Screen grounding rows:
※

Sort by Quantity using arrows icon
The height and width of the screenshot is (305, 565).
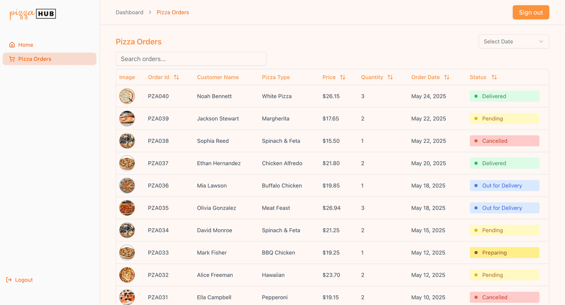coord(390,77)

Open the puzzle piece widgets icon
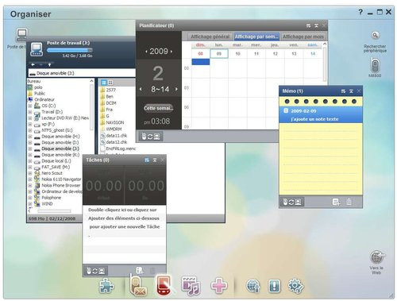106,286
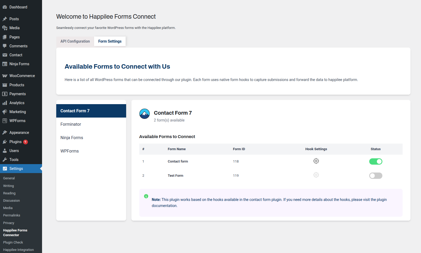
Task: Go to Plugin Check settings page
Action: tap(13, 242)

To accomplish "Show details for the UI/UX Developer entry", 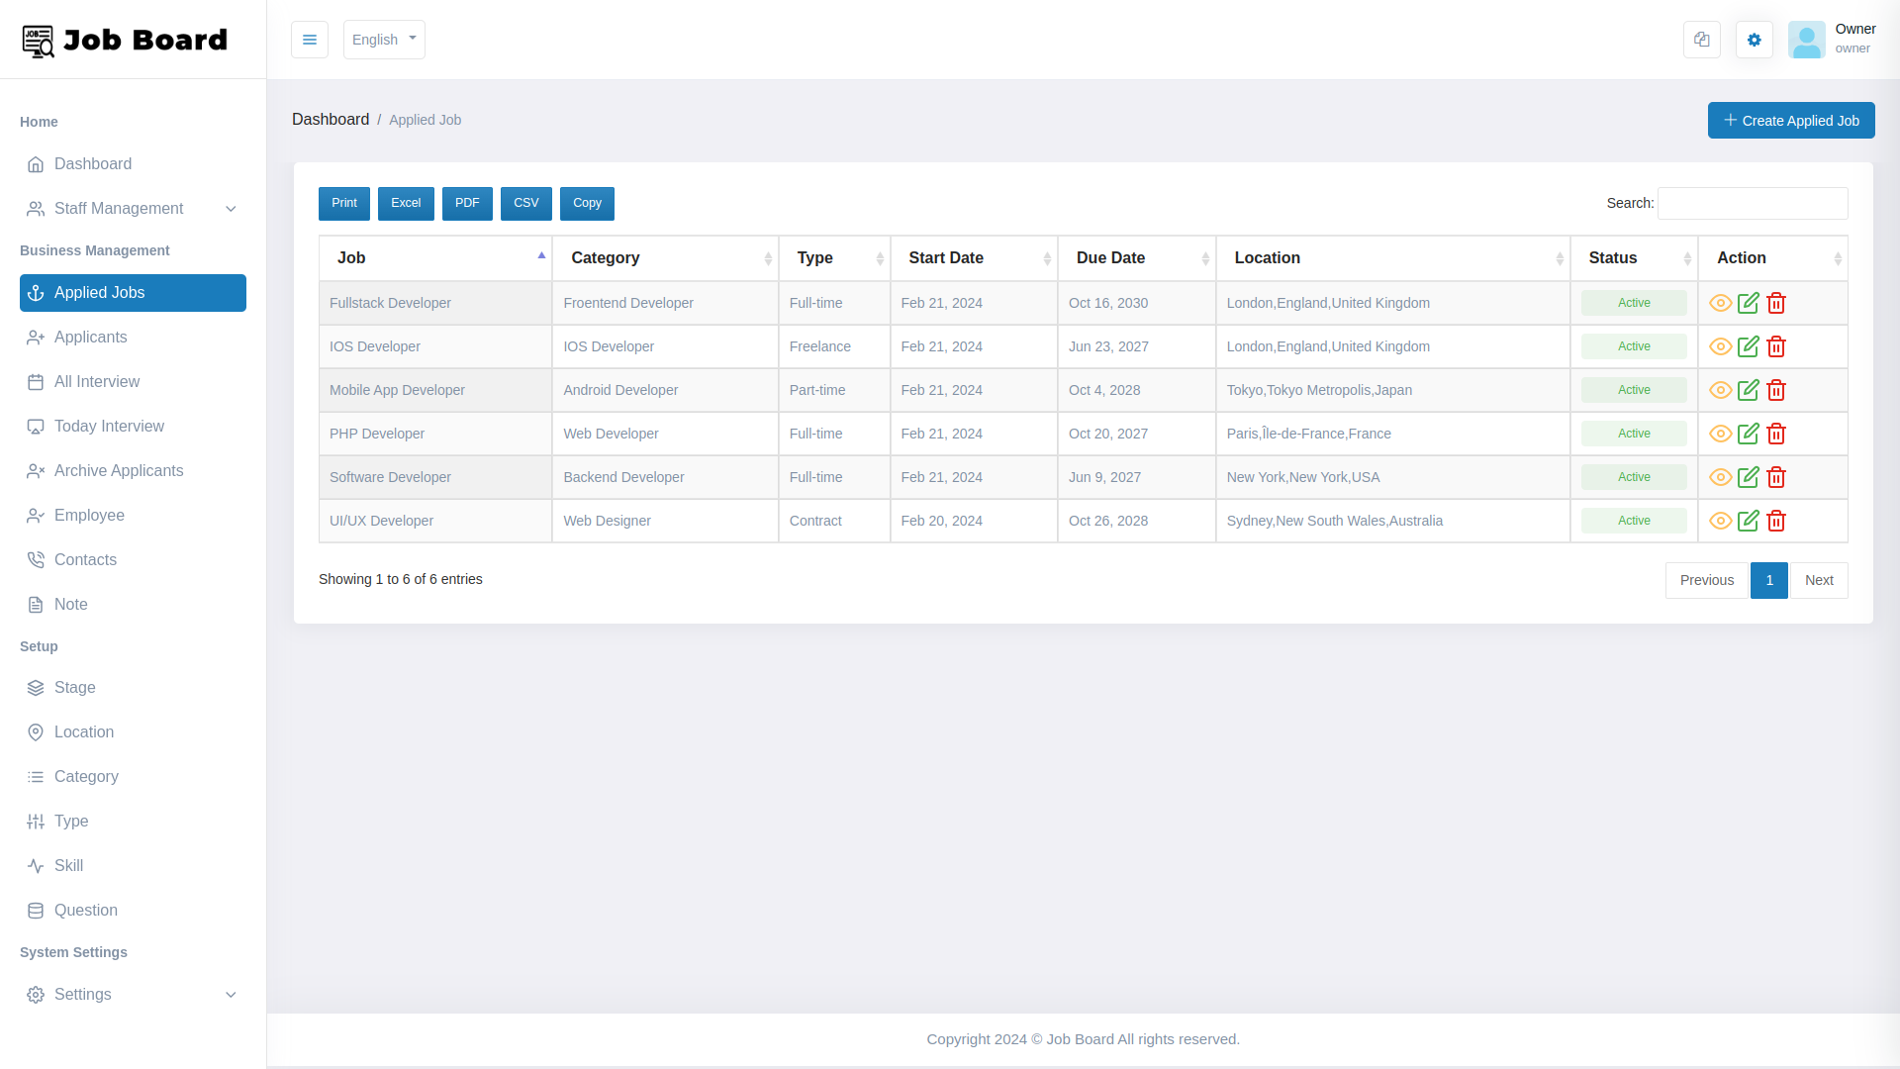I will coord(1719,521).
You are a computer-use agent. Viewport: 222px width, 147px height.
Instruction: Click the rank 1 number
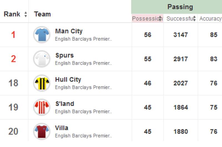[13, 35]
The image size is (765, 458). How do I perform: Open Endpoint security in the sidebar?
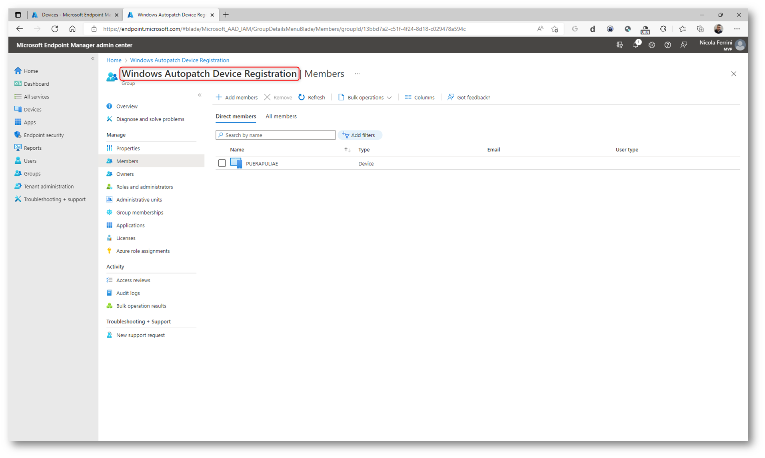tap(44, 135)
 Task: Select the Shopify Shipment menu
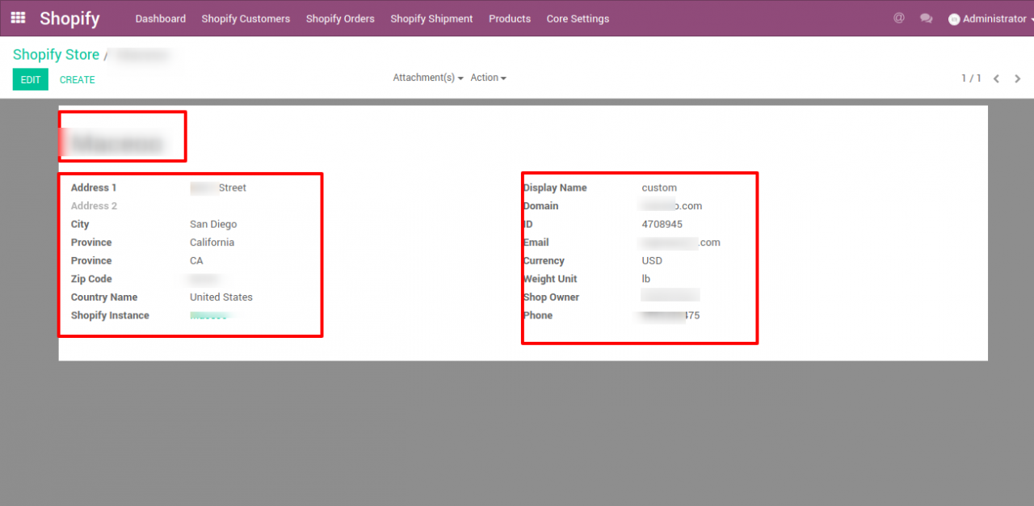(x=431, y=19)
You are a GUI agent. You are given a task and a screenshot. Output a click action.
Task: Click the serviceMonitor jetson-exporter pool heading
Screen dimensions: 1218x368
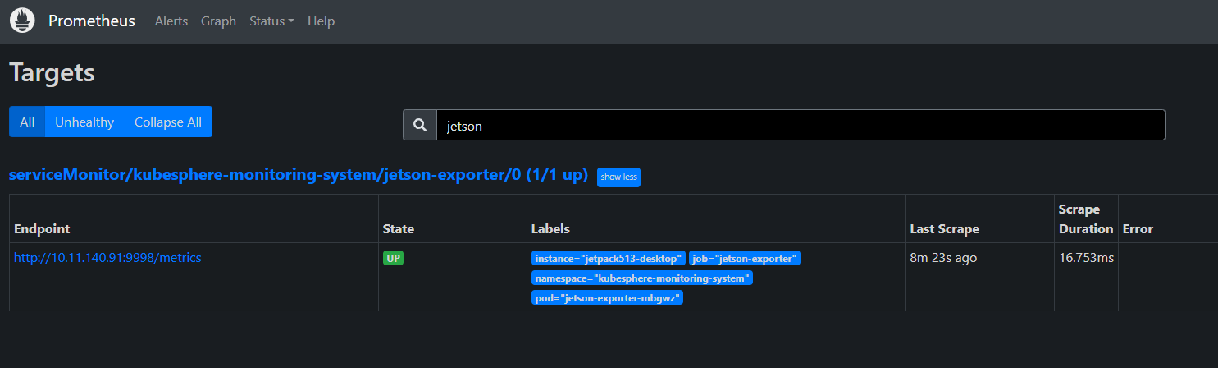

※

Aim of the exercise: Reproduce word for word every line of the rows from the one containing "Task: Select the Shopify Shipment menu" through the final line, inclusive, and leave the pictures out.

Completed task:
 Task: Select the Shopify Shipment menu
(x=431, y=19)
You are a GUI agent. You are given a task and a screenshot. Output a click action.
Task: Click the serviceMonitor jetson-exporter pool heading
Screen dimensions: 1218x368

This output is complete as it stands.